Each entry needs to be retyped exactly, with nothing added or dropped.

*** Source material ***

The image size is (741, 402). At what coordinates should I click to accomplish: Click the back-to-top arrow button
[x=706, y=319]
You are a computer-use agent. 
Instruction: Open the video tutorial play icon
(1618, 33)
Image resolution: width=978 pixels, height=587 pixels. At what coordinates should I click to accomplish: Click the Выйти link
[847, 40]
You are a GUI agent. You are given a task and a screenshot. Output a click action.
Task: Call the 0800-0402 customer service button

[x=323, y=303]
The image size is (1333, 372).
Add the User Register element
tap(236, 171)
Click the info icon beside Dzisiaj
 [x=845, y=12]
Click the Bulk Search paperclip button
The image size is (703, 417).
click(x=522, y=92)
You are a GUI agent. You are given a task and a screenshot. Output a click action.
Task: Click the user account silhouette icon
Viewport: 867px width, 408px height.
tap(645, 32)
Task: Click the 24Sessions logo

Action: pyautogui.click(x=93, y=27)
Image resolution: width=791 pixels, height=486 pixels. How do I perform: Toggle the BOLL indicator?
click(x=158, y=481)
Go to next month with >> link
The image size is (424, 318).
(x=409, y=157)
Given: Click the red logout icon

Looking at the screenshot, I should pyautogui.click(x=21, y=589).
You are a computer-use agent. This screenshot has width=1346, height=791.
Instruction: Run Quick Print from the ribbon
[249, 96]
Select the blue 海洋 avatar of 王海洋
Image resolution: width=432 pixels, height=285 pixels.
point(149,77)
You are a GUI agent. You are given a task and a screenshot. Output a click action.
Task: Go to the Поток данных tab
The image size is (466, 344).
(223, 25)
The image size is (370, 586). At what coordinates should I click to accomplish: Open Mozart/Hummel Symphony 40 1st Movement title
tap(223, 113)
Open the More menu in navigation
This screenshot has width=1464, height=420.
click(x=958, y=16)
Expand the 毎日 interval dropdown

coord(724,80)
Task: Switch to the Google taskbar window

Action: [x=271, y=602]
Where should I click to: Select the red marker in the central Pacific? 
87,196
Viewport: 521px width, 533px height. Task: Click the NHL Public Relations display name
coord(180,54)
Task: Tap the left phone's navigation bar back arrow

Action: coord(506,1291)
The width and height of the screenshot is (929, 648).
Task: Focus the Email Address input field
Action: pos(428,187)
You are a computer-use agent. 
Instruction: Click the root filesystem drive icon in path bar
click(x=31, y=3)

***

Result of this task:
The image size is (741, 402). At what coordinates should I click to accomplish: Click the back-to-top arrow button
[x=706, y=319]
You are a computer-use agent. 
Instruction: Open the video tutorial play icon
(1618, 33)
Image resolution: width=978 pixels, height=587 pixels. At what coordinates should I click to accomplish: Click the Выйти link
[847, 40]
You are a GUI agent. You are given a task and a screenshot. Output a click action.
Task: Call the 0800-0402 customer service button

[x=323, y=303]
The image size is (1333, 372).
Add the User Register element
tap(236, 171)
Click the info icon beside Dzisiaj
 [x=845, y=12]
Click the Bulk Search paperclip button
The image size is (703, 417).
click(x=522, y=92)
You are a GUI agent. You are given a task and a screenshot. Output a click action.
Task: Click the user account silhouette icon
Viewport: 867px width, 408px height.
tap(645, 32)
Task: Click the 24Sessions logo

Action: pyautogui.click(x=93, y=27)
Image resolution: width=791 pixels, height=486 pixels. How do I perform: Toggle the BOLL indicator?
click(x=158, y=481)
Go to next month with >> link
The image size is (424, 318).
(x=409, y=157)
Given: Click the red logout icon

Looking at the screenshot, I should pyautogui.click(x=21, y=589).
You are a computer-use agent. This screenshot has width=1346, height=791.
Instruction: Run Quick Print from the ribbon
[249, 96]
Select the blue 海洋 avatar of 王海洋
Image resolution: width=432 pixels, height=285 pixels.
point(149,77)
You are a GUI agent. You are given a task and a screenshot. Output a click action.
Task: Go to the Поток данных tab
The image size is (466, 344).
(223, 25)
The image size is (370, 586). At what coordinates should I click to accomplish: Open Mozart/Hummel Symphony 40 1st Movement title
tap(223, 113)
Open the More menu in navigation
This screenshot has width=1464, height=420.
click(x=958, y=16)
Expand the 毎日 interval dropdown

coord(724,80)
Task: Switch to the Google taskbar window

Action: [x=271, y=602]
Where should I click to: Select the red marker in the central Pacific? 
87,196
Viewport: 521px width, 533px height. Task: Click the NHL Public Relations display name
coord(180,54)
Task: Tap the left phone's navigation bar back arrow

Action: coord(506,1291)
The width and height of the screenshot is (929, 648).
Task: Focus the Email Address input field
Action: pos(428,187)
You are a computer-use agent. 
Instruction: Click the root filesystem drive icon in path bar
click(x=31, y=3)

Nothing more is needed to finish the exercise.